2017-03-30 17:30:12

by David Howells

[permalink] [raw]
Subject: Apparent backward time travel in timestamps on file creation

Hi Thomas, John,

I've been writing a testcase for xfstests to test statx. However, it's turned
up what I think is a bug in the kernel's time-tracking system. If I do:

date +%s.%N
touch foo
dump-timestamps foo

such that foo is created, sometimes the atime, mtime and ctime timestamps on
foo will be *before* the time printed by 'date'.

For example:

[root@andromeda ~]# Z=/b/zebra6; date +%s.%N; touch $Z; /tmp/dump-timestamps $Z
1490894656.267225764
st_atime: 1490894656.267032686
st_mtime: 1490894656.267032686
st_ctime: 1490894656.267032686

As can be seen, the three file timestamps are -193078 nsec from the prior
clock time. This was with git commit:

89970a04d70c6c9e5e4492fd4096c0b5630a478c

the current head of Linus's tree.

I'm sure I've seen a case where tv_sec differed by 1 when running my xfstests
script, but it's hard to reproduce that. It also occurs with other file
types, not just regular files. It occurs on both ext4 and xfs.

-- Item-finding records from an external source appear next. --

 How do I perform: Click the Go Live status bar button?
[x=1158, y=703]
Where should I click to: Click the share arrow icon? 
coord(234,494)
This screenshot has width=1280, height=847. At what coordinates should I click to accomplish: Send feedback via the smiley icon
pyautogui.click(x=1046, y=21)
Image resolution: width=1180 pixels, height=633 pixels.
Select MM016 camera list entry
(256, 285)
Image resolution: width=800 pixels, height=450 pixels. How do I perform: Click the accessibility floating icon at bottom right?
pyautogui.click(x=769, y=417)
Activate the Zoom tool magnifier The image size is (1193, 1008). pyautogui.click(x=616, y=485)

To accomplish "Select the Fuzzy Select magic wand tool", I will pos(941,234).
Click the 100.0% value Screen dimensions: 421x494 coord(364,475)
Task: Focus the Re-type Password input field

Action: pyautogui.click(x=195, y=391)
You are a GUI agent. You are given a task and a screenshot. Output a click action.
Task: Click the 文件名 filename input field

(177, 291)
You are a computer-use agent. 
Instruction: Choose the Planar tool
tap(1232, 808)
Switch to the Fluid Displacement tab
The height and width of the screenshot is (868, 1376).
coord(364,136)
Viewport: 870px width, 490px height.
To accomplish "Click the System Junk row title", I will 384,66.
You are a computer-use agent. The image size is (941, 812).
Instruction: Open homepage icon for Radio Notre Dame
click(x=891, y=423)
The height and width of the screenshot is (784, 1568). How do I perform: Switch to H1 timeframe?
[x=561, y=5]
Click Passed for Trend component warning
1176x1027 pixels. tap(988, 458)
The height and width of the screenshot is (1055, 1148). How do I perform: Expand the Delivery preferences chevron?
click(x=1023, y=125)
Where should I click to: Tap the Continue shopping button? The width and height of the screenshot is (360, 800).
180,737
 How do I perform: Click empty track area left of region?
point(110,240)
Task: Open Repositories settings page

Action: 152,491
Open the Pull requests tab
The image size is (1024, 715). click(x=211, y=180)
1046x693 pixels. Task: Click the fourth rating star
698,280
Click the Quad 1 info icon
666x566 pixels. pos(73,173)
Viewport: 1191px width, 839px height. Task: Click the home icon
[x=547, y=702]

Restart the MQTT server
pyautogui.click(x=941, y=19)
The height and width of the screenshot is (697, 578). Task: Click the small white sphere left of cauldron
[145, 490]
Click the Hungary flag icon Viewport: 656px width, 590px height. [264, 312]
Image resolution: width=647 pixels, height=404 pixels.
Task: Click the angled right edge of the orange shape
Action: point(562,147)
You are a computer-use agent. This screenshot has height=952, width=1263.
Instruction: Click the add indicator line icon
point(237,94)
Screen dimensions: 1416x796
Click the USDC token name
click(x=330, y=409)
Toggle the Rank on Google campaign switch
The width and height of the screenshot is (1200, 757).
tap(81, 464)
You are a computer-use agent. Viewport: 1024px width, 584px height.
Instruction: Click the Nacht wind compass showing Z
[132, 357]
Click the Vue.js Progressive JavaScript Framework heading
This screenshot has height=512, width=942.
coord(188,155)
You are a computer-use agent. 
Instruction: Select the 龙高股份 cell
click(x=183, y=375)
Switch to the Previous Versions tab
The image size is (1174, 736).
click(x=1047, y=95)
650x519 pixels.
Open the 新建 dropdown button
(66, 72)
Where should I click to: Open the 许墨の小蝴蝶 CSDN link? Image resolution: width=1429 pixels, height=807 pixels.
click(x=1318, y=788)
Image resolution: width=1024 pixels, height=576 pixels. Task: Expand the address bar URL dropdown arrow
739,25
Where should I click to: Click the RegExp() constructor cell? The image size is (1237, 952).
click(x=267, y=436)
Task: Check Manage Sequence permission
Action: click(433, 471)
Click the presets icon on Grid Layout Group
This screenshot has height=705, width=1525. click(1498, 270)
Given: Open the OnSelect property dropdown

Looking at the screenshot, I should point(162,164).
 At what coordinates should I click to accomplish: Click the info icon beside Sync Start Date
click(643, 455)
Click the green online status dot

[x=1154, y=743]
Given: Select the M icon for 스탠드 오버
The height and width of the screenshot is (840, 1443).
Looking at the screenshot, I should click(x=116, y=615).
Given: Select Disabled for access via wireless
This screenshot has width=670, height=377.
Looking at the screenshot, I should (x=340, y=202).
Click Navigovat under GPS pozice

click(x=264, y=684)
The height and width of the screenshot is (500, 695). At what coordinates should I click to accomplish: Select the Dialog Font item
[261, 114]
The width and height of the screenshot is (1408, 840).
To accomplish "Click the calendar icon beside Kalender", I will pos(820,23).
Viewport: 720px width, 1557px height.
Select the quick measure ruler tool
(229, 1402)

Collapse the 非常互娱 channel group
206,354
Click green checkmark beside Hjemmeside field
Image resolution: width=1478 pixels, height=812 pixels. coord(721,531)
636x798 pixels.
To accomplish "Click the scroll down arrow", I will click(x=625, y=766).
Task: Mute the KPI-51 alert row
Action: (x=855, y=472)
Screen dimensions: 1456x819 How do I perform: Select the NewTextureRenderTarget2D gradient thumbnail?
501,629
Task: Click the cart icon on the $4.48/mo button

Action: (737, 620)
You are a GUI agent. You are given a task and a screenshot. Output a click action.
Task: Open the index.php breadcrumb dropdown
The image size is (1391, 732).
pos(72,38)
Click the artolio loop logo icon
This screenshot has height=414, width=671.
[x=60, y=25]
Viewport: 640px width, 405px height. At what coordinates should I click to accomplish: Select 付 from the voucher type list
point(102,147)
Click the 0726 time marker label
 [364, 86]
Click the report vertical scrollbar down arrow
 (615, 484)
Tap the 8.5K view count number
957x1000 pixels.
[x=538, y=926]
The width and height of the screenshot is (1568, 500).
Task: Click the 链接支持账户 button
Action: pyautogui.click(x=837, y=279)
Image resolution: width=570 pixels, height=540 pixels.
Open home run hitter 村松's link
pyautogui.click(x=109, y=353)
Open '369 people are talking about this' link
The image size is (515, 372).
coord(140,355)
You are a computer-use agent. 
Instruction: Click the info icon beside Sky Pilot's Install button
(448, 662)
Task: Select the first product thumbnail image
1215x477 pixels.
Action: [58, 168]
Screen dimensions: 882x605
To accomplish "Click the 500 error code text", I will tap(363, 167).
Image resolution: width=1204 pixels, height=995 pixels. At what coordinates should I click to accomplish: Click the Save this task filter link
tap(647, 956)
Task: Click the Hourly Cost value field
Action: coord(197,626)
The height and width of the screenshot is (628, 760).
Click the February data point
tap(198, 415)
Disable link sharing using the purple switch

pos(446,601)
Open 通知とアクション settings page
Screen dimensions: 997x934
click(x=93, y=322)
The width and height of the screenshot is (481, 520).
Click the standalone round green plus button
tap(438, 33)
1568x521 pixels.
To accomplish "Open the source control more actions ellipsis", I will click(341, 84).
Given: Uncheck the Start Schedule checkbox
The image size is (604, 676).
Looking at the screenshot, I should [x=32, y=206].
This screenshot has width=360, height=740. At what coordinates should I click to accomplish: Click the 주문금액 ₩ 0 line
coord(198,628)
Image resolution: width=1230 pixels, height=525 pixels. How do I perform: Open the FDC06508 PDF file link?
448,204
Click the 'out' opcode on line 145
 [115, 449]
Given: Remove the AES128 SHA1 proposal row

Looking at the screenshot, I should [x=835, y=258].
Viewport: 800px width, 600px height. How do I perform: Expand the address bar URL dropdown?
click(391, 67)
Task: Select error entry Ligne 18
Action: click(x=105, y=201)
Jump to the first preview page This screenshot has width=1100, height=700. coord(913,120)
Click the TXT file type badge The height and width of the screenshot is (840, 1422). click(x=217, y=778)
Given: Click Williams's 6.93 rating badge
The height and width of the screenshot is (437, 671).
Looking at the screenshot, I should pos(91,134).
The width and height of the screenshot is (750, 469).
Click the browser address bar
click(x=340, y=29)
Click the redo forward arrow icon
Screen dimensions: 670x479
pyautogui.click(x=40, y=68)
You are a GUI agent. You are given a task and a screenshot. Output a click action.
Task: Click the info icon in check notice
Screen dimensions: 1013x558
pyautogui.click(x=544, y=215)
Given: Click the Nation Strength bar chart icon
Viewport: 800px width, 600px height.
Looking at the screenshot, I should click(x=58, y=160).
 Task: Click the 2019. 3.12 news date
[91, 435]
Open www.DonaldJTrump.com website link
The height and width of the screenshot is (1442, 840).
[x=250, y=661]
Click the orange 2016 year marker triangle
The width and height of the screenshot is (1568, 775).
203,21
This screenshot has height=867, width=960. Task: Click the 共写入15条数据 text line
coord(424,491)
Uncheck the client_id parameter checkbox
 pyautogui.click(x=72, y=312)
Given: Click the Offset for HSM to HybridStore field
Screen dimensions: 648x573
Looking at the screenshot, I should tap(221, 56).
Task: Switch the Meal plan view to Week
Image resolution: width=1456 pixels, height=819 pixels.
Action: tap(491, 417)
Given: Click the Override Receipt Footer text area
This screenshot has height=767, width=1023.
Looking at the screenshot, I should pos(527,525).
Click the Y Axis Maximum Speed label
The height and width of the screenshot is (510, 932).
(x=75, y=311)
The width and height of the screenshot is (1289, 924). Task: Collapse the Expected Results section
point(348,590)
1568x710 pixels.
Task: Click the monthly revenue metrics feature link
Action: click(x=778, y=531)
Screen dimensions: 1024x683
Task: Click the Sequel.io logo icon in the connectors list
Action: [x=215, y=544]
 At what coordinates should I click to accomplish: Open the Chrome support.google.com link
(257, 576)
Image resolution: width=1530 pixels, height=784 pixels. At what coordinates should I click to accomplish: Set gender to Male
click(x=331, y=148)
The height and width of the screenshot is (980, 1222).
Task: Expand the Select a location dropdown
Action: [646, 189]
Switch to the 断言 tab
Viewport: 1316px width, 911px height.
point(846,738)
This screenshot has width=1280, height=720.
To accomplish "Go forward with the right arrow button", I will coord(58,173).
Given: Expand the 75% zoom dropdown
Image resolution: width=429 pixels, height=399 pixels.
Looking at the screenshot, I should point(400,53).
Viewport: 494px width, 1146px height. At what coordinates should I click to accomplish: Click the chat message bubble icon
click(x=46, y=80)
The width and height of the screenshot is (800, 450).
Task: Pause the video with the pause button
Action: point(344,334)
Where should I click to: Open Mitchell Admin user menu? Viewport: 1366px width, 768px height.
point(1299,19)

I've attached the source for dump-timestamps below.

David
---
#include <stdio.h>
#include <stdlib.h>
#include <sys/stat.h>
int main(int argc, char *argv[])
{
struct stat st;

if (argc != 2) {
fprintf(stderr, "Format: %s <file>\n", argv[0]);
exit(2);
}
if (stat(argv[1], &st) == -1) {
perror(argv[1]);
exit(1);
}
printf("st_atime: %ld.%09ld\n", st.st_atim.tv_sec, st.st_atim.tv_nsec);
printf("st_mtime: %ld.%09ld\n", st.st_mtim.tv_sec, st.st_mtim.tv_nsec);
printf("st_ctime: %ld.%09ld\n", st.st_ctim.tv_sec, st.st_ctim.tv_nsec);
return 0;
}


2017-03-30 18:08:00

by Linus Torvalds

[permalink] [raw]
Subject: Re: Apparent backward time travel in timestamps on file creation

On Thu, Mar 30, 2017 at 10:30 AM, David Howells <[email protected]> wrote:
>
> I've been writing a testcase for xfstests to test statx. However, it's turned
> up what I think is a bug in the kernel's time-tracking system. If I do:
>
> date +%s.%N
> touch foo
> dump-timestamps foo
>
> such that foo is created, sometimes the atime, mtime and ctime timestamps on
> foo will be *before* the time printed by 'date'.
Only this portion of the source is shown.